The Coyotes have missed the Stanley Cup Playoffs for seven straight seasons, the second-longest drought in the NHL to the Buffalo Sabres’ eight. But they have built a strong defensive team and added forward Phil Kessel and owner Alex Meruelo.
Now they’re in first place in the Pacific Division, spending close to the NHL salary cap, and adding Hall, who won the Hart Trophy voted as the NHL MVP in 2017-18.
“I think we’re changing the narrative here,” Chayka said. “For a long time, it was about existential issues. We were trying to survive. And I think now everyone understands we’re trying to thrive here. We’re trying to be sustainable for the long term and contend for a Stanley Cup. …
“We think we’ve got a good group. We’ve got a chance to contend. You can always look at future years and say, ‘What if?’ But when we’ve got a chance right now, we want to take our shot.”
There is risk here.
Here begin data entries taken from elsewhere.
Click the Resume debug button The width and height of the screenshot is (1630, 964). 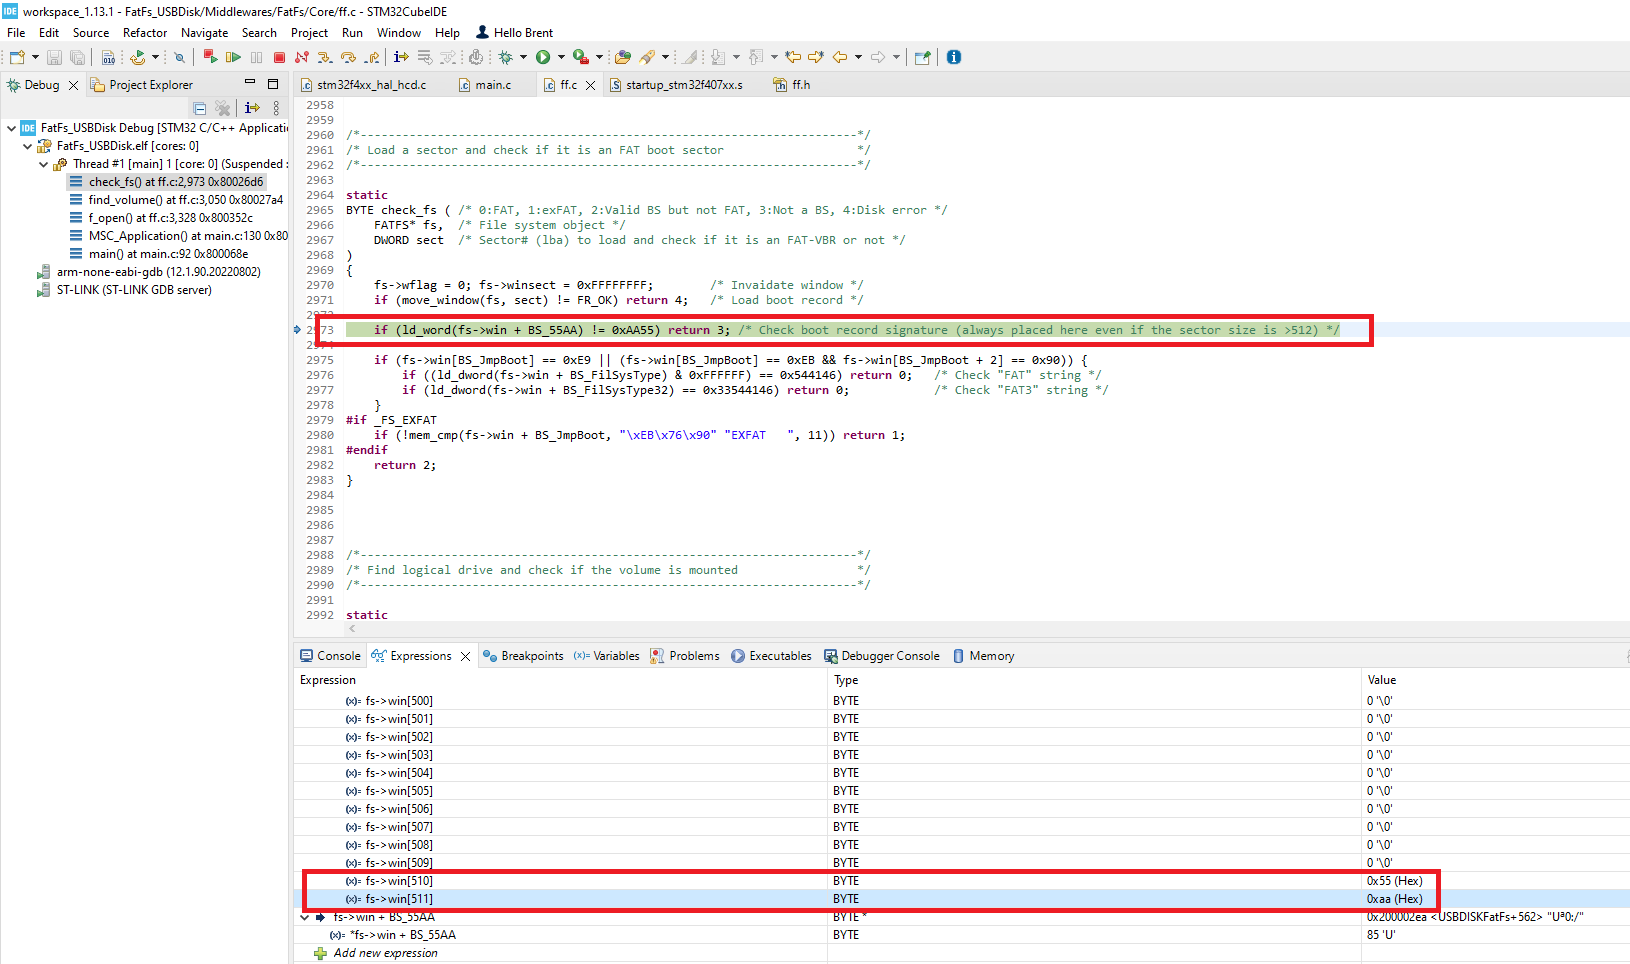(233, 57)
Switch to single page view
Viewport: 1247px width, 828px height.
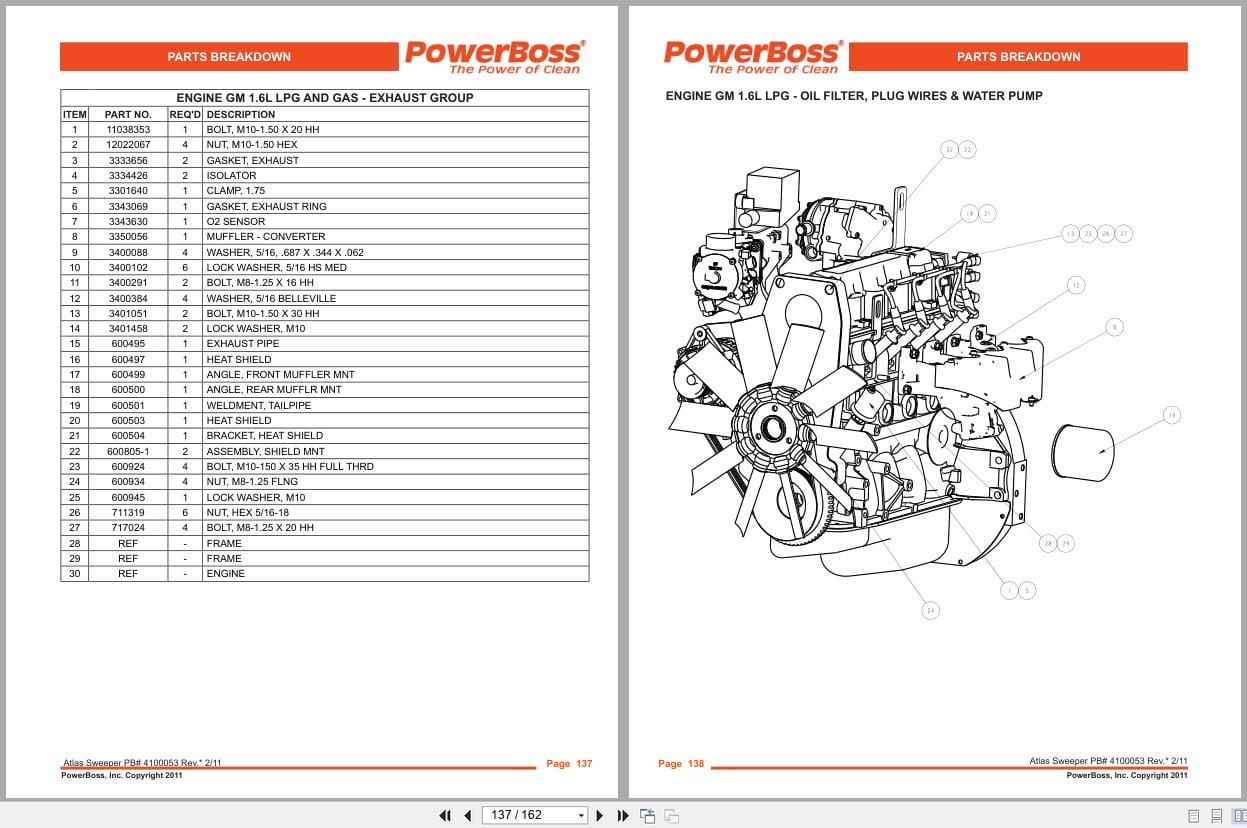1193,816

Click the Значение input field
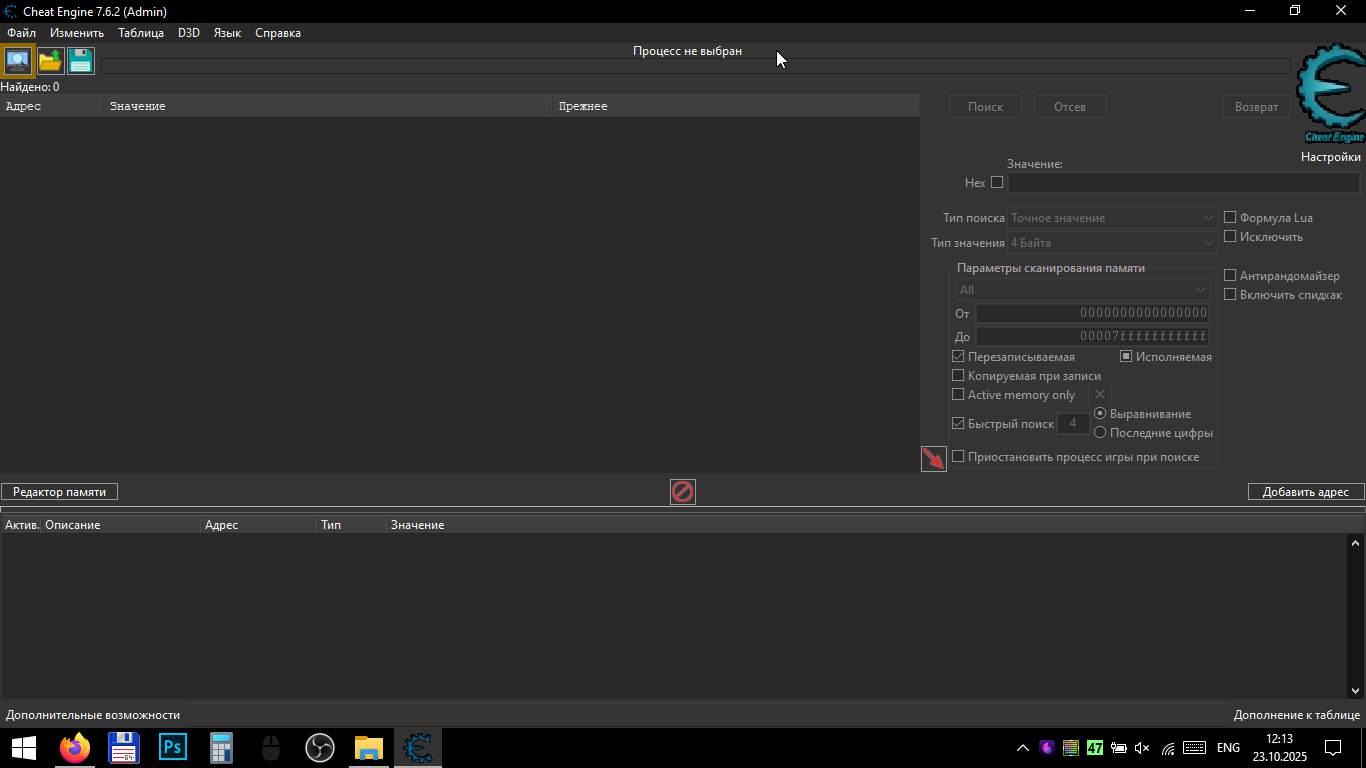coord(1183,183)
Chaka said the goal of the trade was to acquire an elite player for the long term, and Hall’s contract expires July 1, 2020.
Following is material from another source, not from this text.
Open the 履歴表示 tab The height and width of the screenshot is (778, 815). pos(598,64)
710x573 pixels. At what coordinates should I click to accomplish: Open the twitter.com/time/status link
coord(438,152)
But the Coyotes traded nothing off their NHL roster for Hall and forward Blake Speers, giving the Devils forwards Nicholas Merkley and Nate Schnarr, defenseman Kevin Bahl, a conditional first-round pick in the 2020 NHL Draft, and a conditional third-round pick in the 2021 NHL Draft.
By making this trade now instead of later in the season, they will give Hall more time to adjust and make an impact this season, and to learn about the Coyotes and decide whether he wants to stay. Hall said he had an open mind.
“He wants to win; we want to win,” Chayka said. “We want to showcase what we’re about and what we have. … It’s a bet on ourselves, but it’s a calculated gamble.”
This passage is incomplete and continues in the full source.